Direction
In the listing below, copy out the lines beginning with the one that has "You are a computer-use" and stopping after the one that has "coord(62,123)". Swap "wind arrow" for "wind barb" and keep everything else the same.

Records shown
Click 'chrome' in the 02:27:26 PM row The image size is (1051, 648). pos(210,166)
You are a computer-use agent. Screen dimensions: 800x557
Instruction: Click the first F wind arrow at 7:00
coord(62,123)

==

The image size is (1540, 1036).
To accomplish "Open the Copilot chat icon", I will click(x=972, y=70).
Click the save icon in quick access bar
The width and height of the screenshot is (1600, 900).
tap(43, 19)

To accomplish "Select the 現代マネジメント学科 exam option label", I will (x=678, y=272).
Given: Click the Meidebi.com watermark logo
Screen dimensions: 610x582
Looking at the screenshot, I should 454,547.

Task answer
You are a computer-use agent. Screen dimensions: 800x557
Instruction: Click the first F wind barb at 7:00
coord(62,123)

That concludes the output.